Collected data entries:
________________

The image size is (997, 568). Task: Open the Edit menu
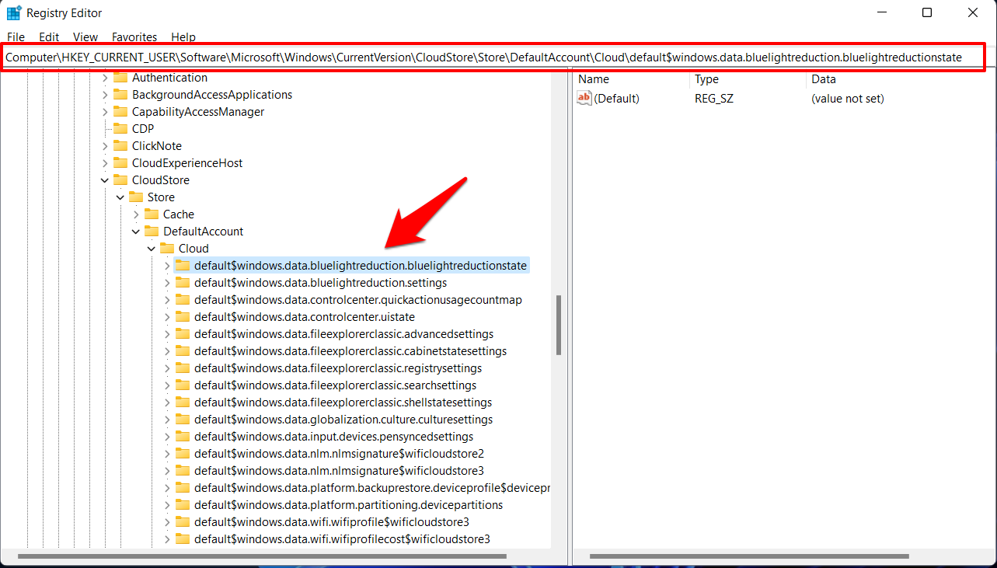(48, 37)
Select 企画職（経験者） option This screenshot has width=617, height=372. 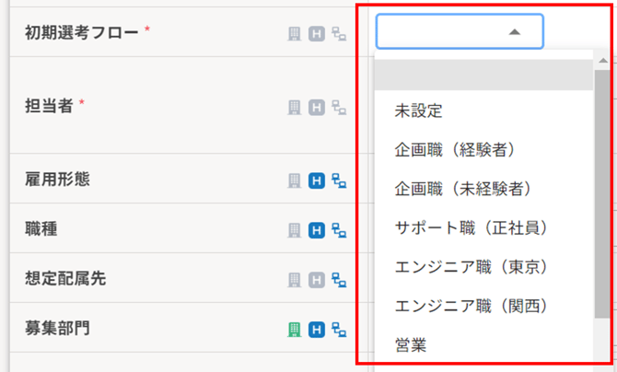[x=454, y=149]
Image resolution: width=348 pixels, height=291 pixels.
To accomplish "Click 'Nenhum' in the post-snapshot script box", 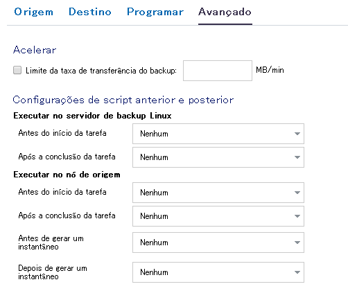I will tap(154, 272).
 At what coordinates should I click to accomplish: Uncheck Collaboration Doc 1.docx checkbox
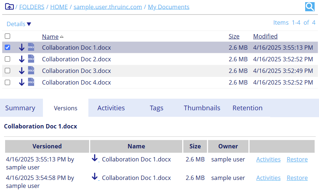point(7,48)
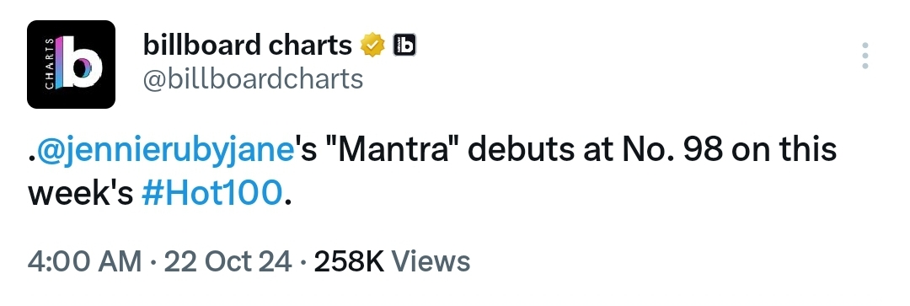
Task: Click the small Billboard affiliate badge
Action: coord(404,45)

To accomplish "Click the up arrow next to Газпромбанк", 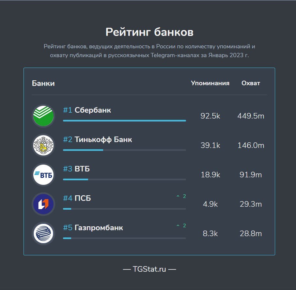I will 178,225.
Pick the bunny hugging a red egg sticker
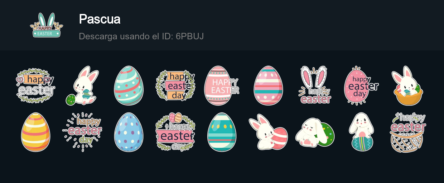This screenshot has height=183, width=444. coord(268,132)
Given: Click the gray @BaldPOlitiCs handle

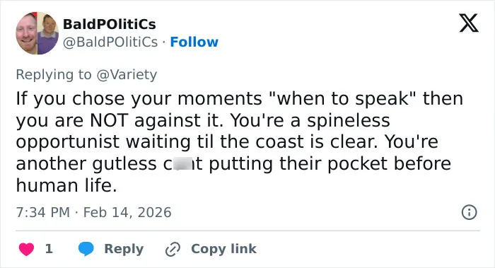Looking at the screenshot, I should point(110,42).
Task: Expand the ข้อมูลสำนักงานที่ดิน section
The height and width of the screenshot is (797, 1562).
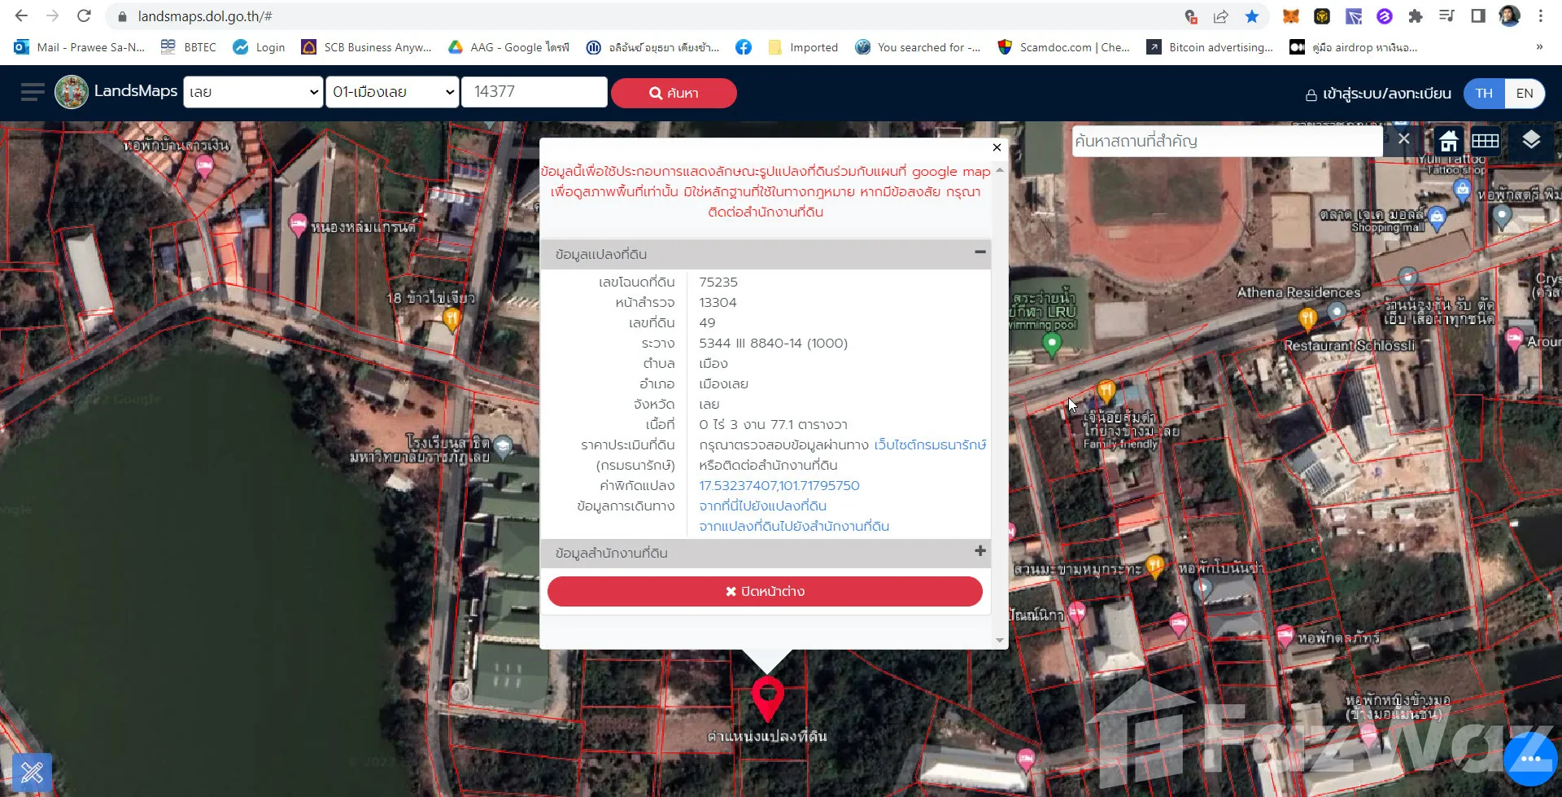Action: tap(980, 552)
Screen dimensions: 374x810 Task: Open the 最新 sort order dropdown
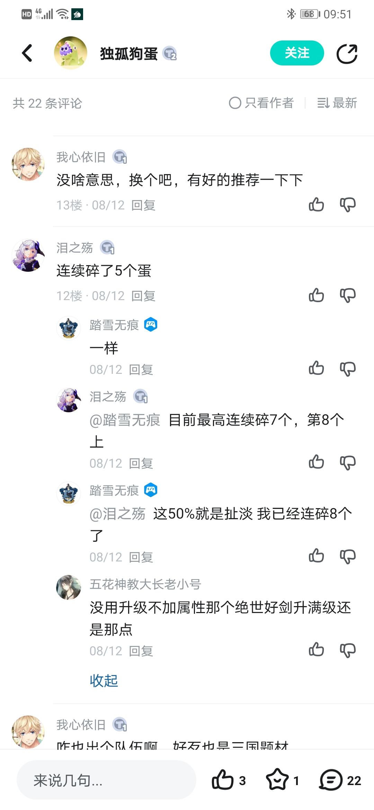click(337, 103)
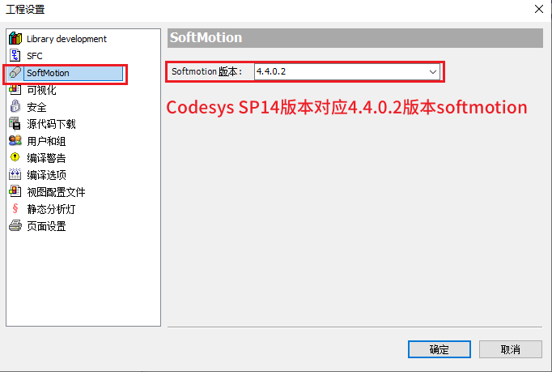Screen dimensions: 552x372
Task: Click the 工程设置 title bar
Action: tap(243, 10)
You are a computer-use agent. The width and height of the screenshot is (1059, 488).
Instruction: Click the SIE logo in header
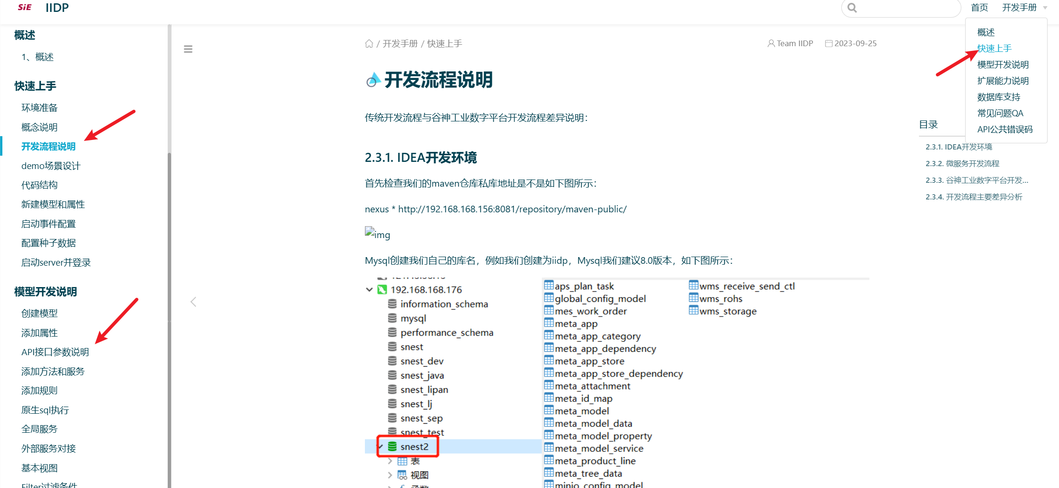coord(25,7)
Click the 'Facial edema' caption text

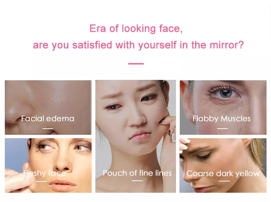click(x=48, y=119)
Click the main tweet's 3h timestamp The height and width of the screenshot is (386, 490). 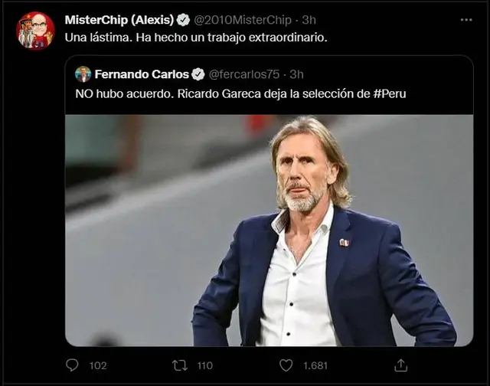[310, 20]
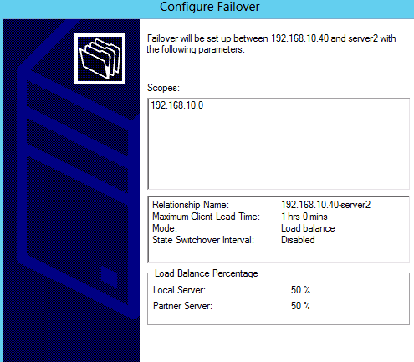
Task: Click the Maximum Client Lead Time label
Action: [206, 217]
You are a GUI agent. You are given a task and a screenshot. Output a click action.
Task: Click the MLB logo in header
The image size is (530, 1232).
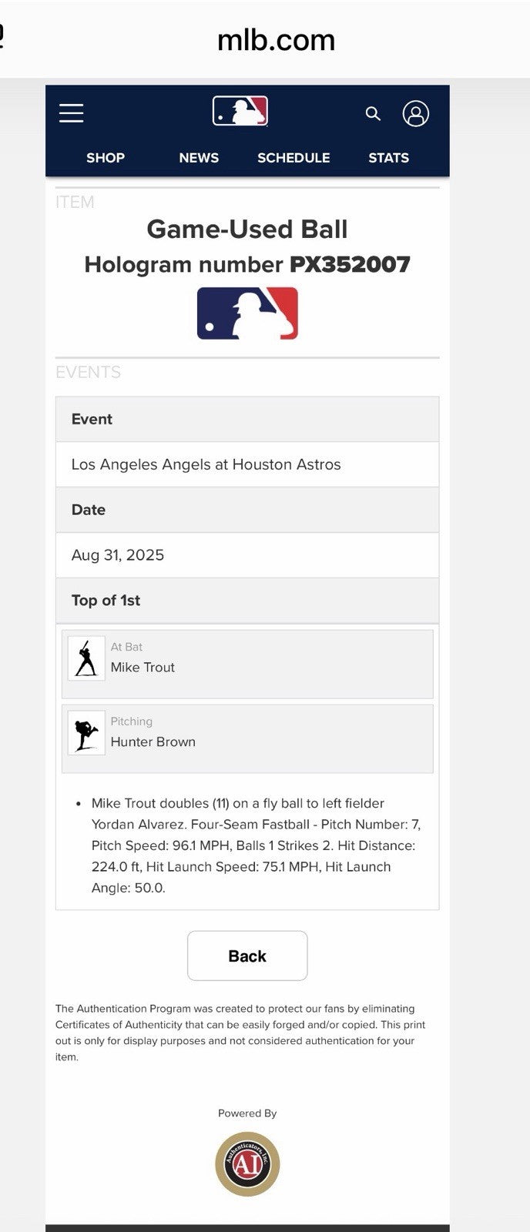point(240,111)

________________

> **Task directions**
Report how many lines of the entries hold the word "agent". Nothing else is needed.

> **Finished exercise**
2